Fathoming People’s Emotions and Motives from Afar

Someone who works closely with Michelle Obama recently told me that Michelle is "a huge bitch."

In Lee Siegel's column about Elizabeth and John Edwards, which is stellar, he notes, "No matter how sophisticated we seem to get about social stereotypes, we fall right back into them as soon as their pleasure beckons. Elizabeth Edwards was a 'saint.' Now she’s a monstrous bitch. That’s how high-status women have been perceived for as long as anyone can remember."

Elizabeth Edwards is back in the headlines thanks to a new book about the 2008 presidential campaign where there's a chapter devoted to the Edwards' marriage. She comes off as…a monstrous bitch:

At one point during the 2004 presidential race, she “snarled” at the people who were scheduling her appearances: “Why the fuck do you think I’d want to go sit outside a Wal-Mart and hand out leaflets?”

To which Siegel offers the logical reply: Well, why the fuck would she?

Halperin and Heilemann [the authors] are veteran political reporters. Surely they know that such language and tantrums are as common in political campaigns as their opposite: sheer, calculated niceness.

Siegel says he doesn't defend Elizabeth's outbursts, but it's "appalling to tear her out of her context and turn on her now because we idealized her before."

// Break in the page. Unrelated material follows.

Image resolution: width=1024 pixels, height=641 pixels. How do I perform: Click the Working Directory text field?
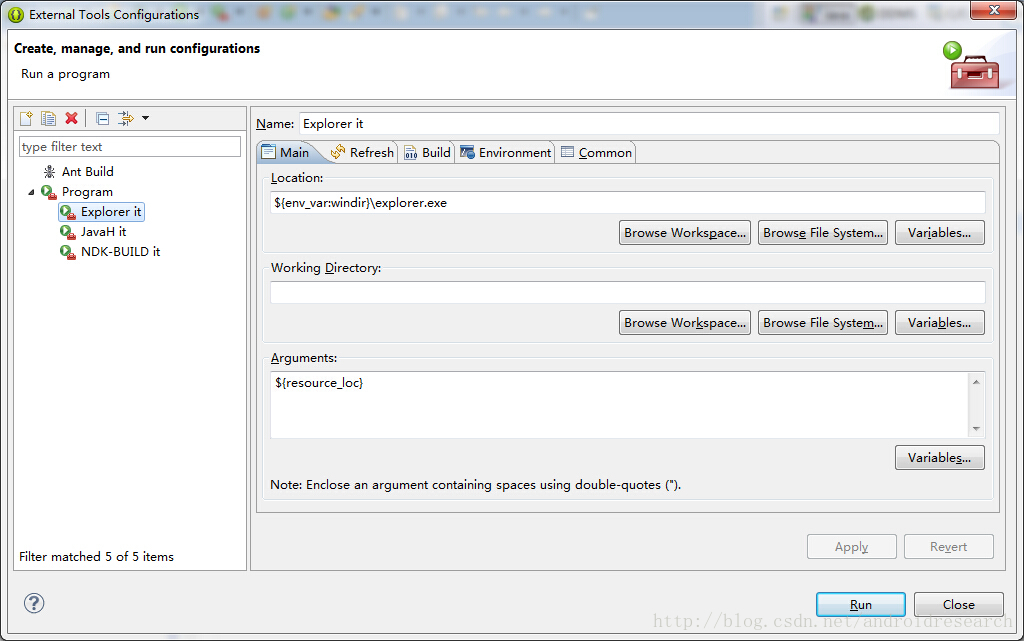tap(627, 293)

What's more, deconstructing the dynamics of a relationship we have no part of is a fool's errand:

A friend of mine once said that the only two people who know what’s going on between a man and a woman are the man and the woman themselves. He was half right. The man and the woman—or man and man, woman and woman; it’s all the same—are the last to know. The idea that we can precisely fathom people’s emotions and motives is absurd. We can barely comprehend our own. Maybe pretending that we understand what makes our political figures tick is how we console ourselves for not understanding our politics at all.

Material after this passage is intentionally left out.